The Rescue Heroes identify that the storms originated from Sangay; and deduce that the lightning is a product of a previously unidentified magnetic element in the volcanic ash. The storms are being drawn north by the Earth's magnetic field and, when they converge, they will explode, resulting in global cataclysm. Meanwhile, Rocky discovers that Billy's illness is due to a poisonous plant he came in contact with during the Sangay mission. Blaming himself for Billy's injury, Rocky volunteers to go with Wendy Waters to recover the plant's root from the volcano to cure Billy.

Rocky is given permission to go with Wendy to retrieve the antidote. They tell Matt Medic that they are bringing Billy in the Hyperjet back to Ecuador in order to retrieve the antidote, which Matt agrees. While in the Hyperjet, Rocky deduces that a message he heard from Billy earlier, "out of many, one," was referring to lightning bolts, and that the storms can be stopped by using a lightning rod to ground their electricity. He tells the other Rescue Heroes and Jake Justice contacts the United Nations, resulting in both the Rescue Heroes and countries working together to build an enormous, mile-high lightning rod in Greenland.

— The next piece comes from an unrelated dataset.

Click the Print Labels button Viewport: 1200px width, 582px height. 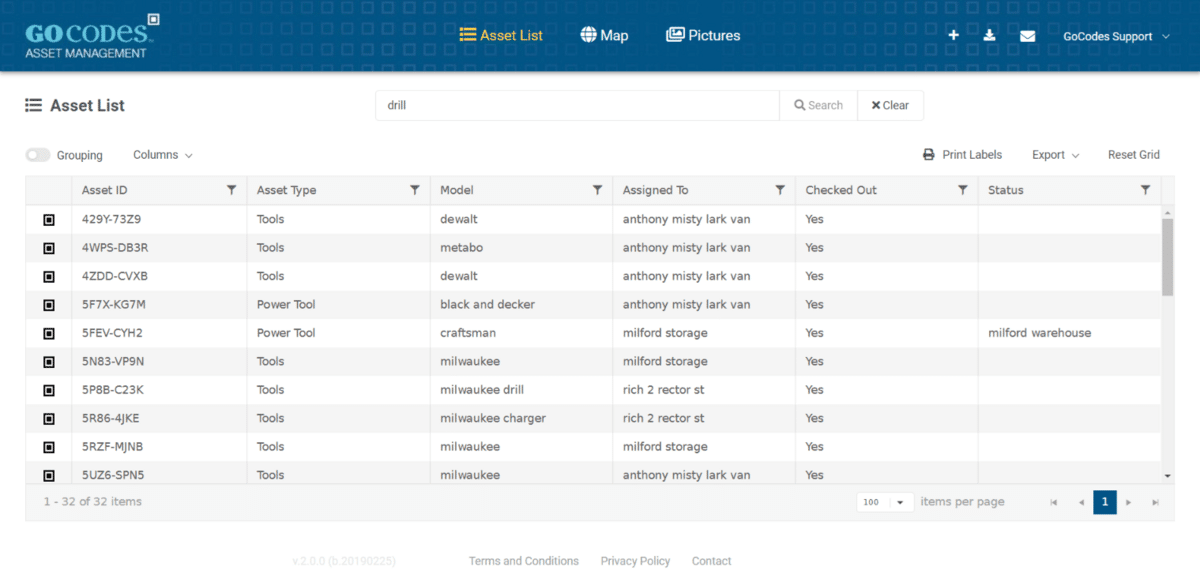pos(962,155)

During the construction, Jack Hammer is injured and the Rescue Heroes’ jet cable is fused to the top of the tower by a lightning strike. Rocky and a cured Billy are able to rescue Jack and disconnect the cable. The rod is completed, bringing an end to the storms.

At the Mountain Action Command Center, Rocky apologizes to Billy for his behavior, and Billy apologizes as well for not being forward with his illness. Much to Rocky's surprise and delight, Billy promotes him to Mission Select Team Leader.

==Cast==
- Norm Spencer as Billy Blazes
- Joseph Motiki as Rocky Canyon
- Lenore Zann as Wendy Waters
- Deborah Odell as Ariel Flyer
- Rod Wilson as Jack Hammer
- Martin Roach as Jake Justice
- Cathal J. Dodd as Rip Rockefeller
- Andrew Pifko as Matt Medic
- John Bourgeois as Warren Waters
- Christopher Earle as Roger Houston
- Donald Burda as Pat Pending
- Edward Glen as Al Pine
- Andrew Sabiston as Bob Sled
- Tony Daniels as Hal E. Copter
- Dwayne Hill as Sam Sparks
- Katie Griffin as Penny Pooler
- Colin Glazer as Tony
- Jeff Berg as Rich
- Christopher Jacot as Wayne
- Alex House as Brent
- Melanie Tonello as Girl
- Sunday Muse as Mom

==Production==
The movie was announced by Corus Entertainment on June 25, 2003, where it was confirmed that Artisan Entertainment had acquired North American rights to the movie, where it would be released straight-to-video on VHS and DVD in November 2003, with a limited theatrical release if needed.

In Canada, the movie was distributed by Alliance Atlantis, due to a distribution agreement Artisan held with them that occurred a few years prior.